■ **Task description**: After finding the line with "Melden Sie sich" in the entries below, retype exactly each line from there through the line with "福建永杰产联谷信息科技有限公司 (490, 2299)", including that final line.

■ **Data supplied**:
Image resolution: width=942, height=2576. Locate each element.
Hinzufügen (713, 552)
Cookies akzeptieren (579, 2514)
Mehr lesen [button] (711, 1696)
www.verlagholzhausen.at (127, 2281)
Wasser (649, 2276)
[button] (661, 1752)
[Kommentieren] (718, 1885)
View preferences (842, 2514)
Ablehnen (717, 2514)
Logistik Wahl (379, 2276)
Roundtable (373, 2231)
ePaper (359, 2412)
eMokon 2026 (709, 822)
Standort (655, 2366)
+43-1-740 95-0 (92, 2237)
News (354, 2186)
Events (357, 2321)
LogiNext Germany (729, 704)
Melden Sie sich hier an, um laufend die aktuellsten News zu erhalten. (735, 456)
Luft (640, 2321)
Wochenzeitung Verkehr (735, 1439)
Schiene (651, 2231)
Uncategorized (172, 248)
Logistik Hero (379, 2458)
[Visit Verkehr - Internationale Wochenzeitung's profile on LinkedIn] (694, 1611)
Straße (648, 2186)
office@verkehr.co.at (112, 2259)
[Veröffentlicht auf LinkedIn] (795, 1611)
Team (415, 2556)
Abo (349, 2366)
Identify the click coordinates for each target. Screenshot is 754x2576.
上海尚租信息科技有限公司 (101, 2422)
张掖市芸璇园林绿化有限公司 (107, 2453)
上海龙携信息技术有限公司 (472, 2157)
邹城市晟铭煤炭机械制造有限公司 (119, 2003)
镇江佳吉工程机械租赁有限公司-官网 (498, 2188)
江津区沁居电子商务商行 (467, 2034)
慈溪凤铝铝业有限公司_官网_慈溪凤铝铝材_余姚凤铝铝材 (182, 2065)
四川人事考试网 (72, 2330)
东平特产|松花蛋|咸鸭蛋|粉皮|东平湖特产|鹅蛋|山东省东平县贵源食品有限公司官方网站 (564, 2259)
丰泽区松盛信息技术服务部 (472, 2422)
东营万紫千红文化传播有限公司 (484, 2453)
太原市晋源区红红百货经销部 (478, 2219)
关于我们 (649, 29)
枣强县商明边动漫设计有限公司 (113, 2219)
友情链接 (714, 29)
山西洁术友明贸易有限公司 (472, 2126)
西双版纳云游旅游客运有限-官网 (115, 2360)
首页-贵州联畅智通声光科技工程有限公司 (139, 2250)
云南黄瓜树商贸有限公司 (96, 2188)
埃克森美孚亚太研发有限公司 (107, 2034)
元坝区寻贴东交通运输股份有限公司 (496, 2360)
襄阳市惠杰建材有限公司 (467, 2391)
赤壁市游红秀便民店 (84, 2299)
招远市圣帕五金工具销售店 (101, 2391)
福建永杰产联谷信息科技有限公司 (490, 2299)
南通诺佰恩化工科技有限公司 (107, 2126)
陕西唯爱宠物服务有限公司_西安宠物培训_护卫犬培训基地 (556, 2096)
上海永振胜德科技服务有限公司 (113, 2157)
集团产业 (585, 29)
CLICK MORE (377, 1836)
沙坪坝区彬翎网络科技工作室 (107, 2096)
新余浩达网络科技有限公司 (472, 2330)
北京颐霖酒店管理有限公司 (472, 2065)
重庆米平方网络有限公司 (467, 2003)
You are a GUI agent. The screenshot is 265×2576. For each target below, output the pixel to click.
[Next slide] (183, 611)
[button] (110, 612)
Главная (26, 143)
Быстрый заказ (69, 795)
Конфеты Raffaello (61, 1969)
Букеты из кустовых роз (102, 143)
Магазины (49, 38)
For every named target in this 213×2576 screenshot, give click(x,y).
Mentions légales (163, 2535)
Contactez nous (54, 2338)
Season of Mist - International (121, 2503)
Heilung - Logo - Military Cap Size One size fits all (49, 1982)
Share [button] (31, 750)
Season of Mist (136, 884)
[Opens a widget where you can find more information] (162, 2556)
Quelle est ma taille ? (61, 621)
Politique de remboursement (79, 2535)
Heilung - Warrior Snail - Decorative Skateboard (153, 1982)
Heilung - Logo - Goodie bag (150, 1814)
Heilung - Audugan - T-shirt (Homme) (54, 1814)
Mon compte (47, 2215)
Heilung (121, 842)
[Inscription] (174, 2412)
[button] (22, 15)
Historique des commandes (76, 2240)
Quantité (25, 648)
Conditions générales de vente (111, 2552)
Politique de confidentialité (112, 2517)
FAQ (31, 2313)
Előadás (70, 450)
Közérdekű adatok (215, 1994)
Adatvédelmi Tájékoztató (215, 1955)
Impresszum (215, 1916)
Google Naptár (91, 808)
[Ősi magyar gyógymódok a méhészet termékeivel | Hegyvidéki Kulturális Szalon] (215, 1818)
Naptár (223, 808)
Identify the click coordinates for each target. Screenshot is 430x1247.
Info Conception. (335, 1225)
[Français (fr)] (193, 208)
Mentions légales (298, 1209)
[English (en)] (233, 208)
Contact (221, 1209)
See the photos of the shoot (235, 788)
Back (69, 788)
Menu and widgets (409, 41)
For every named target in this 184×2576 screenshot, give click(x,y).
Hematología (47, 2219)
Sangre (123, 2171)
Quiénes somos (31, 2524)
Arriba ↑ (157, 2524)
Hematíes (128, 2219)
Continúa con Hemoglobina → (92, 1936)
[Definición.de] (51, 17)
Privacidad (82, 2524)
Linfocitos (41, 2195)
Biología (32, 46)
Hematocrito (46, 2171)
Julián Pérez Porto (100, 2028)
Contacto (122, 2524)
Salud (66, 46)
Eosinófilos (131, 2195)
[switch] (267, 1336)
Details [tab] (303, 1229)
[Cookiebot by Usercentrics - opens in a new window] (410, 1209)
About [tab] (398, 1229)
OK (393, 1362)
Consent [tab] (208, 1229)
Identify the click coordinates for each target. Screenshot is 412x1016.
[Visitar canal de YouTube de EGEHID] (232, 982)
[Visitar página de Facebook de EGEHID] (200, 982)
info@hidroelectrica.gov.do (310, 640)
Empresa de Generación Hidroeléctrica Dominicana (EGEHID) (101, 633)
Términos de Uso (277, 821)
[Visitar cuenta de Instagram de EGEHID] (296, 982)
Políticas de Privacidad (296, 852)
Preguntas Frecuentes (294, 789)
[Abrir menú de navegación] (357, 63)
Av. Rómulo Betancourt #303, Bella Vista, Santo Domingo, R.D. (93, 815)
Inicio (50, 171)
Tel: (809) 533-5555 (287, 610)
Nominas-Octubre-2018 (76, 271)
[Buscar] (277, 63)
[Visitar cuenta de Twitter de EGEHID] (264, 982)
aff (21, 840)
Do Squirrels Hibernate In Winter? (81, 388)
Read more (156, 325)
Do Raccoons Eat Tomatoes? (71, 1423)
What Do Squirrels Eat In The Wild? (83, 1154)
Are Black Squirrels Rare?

■ **Solution for this problem**:
Melden Sie sich hier an, um laufend die aktuellsten News zu erhalten. (735, 456)
Luft (640, 2321)
Wochenzeitung Verkehr (735, 1439)
Schiene (651, 2231)
Uncategorized (172, 248)
Logistik Hero (379, 2458)
[Visit Verkehr - Internationale Wochenzeitung's profile on LinkedIn] (694, 1611)
Straße (648, 2186)
office@verkehr.co.at (112, 2259)
[Veröffentlicht auf LinkedIn] (795, 1611)
Team (415, 2556)
Abo (349, 2366)
Identify the click coordinates for each target. Screenshot is 754x2576.
上海尚租信息科技有限公司 (101, 2422)
张掖市芸璇园林绿化有限公司 (107, 2453)
上海龙携信息技术有限公司 (472, 2157)
邹城市晟铭煤炭机械制造有限公司 (119, 2003)
镇江佳吉工程机械租赁有限公司-官网 (498, 2188)
江津区沁居电子商务商行 (467, 2034)
慈溪凤铝铝业有限公司_官网_慈溪凤铝铝材_余姚凤铝铝材 (182, 2065)
四川人事考试网 (72, 2330)
东平特产|松花蛋|咸鸭蛋|粉皮|东平湖特产|鹅蛋|山东省东平县贵源食品有限公司官方网站 (564, 2259)
丰泽区松盛信息技术服务部 (472, 2422)
东营万紫千红文化传播有限公司 (484, 2453)
太原市晋源区红红百货经销部 (478, 2219)
关于我们 (649, 29)
枣强县商明边动漫设计有限公司 (113, 2219)
友情链接 (714, 29)
山西洁术友明贸易有限公司 (472, 2126)
西双版纳云游旅游客运有限-官网 (115, 2360)
首页-贵州联畅智通声光科技工程有限公司 (139, 2250)
云南黄瓜树商贸有限公司 (96, 2188)
埃克森美孚亚太研发有限公司 (107, 2034)
元坝区寻贴东交通运输股份有限公司 (496, 2360)
襄阳市惠杰建材有限公司 (467, 2391)
赤壁市游红秀便民店 (84, 2299)
招远市圣帕五金工具销售店 (101, 2391)
福建永杰产联谷信息科技有限公司 (490, 2299)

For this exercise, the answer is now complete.